In fact, however, such territories were part of the Byzantine Empire, and most of the crusaders had sworn fealty to the reigning emperor Alexius and should have returned those cities to his control. Indeed, one of the supposed reasons for a united Christian offensive against the (equally squabbling) Muslim forces was to heal the Great Schism between the old Western (Roman Catholic) and Eastern (Greek Orthodox) halves of the Roman Empire.
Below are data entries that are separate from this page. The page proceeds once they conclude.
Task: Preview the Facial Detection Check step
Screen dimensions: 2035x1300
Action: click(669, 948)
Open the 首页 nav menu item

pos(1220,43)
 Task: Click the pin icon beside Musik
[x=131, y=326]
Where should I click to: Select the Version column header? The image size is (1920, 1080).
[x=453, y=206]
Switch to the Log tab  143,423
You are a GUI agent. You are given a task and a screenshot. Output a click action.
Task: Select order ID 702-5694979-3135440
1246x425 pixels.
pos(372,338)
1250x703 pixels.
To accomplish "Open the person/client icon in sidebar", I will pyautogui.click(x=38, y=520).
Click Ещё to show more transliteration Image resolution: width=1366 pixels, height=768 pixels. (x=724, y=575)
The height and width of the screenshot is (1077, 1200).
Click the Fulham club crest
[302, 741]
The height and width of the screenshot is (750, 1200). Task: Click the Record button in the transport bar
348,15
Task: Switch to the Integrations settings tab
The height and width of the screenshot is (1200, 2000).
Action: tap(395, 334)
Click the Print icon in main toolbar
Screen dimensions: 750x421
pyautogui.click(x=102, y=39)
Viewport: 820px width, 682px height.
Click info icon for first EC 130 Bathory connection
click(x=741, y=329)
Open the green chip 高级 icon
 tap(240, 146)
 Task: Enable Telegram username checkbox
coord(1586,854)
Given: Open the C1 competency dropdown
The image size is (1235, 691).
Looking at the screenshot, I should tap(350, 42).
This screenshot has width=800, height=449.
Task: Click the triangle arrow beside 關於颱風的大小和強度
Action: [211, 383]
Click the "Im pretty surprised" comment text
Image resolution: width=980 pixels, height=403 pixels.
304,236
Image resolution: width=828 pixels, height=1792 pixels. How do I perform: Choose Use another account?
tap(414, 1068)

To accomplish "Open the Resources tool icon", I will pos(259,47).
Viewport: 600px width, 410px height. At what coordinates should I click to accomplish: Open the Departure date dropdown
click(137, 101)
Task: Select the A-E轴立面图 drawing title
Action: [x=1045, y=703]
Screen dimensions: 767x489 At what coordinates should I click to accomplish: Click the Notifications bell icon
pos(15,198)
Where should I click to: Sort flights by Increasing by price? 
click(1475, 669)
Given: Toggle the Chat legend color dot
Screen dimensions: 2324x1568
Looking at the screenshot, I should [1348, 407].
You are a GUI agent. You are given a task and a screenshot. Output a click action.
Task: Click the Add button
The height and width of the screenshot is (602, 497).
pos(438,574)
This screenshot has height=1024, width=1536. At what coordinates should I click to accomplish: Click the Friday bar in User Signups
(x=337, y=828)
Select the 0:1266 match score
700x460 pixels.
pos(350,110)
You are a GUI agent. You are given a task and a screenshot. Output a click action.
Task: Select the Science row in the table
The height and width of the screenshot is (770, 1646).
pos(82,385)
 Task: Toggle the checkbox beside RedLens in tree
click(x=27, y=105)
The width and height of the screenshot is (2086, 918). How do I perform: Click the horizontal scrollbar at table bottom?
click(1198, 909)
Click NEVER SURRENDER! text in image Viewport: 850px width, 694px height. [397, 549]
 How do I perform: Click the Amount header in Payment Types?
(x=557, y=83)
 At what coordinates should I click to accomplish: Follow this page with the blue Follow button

Instead, Constantinople became a prime target for the European armies; many historians consider the despoiling, raping and plundering of the city and its people by the Venetian and Frankish "Fourth Crusaders" in 1204 a greater blow to Western civilization than even the loss of the Alexandria library. So for "newly founded" one should perhaps read "stolen," or at least "squatted in state." (Nor is there any mention of the widespread debauchery and destruction the crusaders inflicted on the countryside or the massacre by German forces of thousands of Jews along the way, but it's the castles themselves that the research society cares about.)
Crak des Chevaliers still stands, remarkably intact -- Baibars had it restored -- and is a World Heritage Site.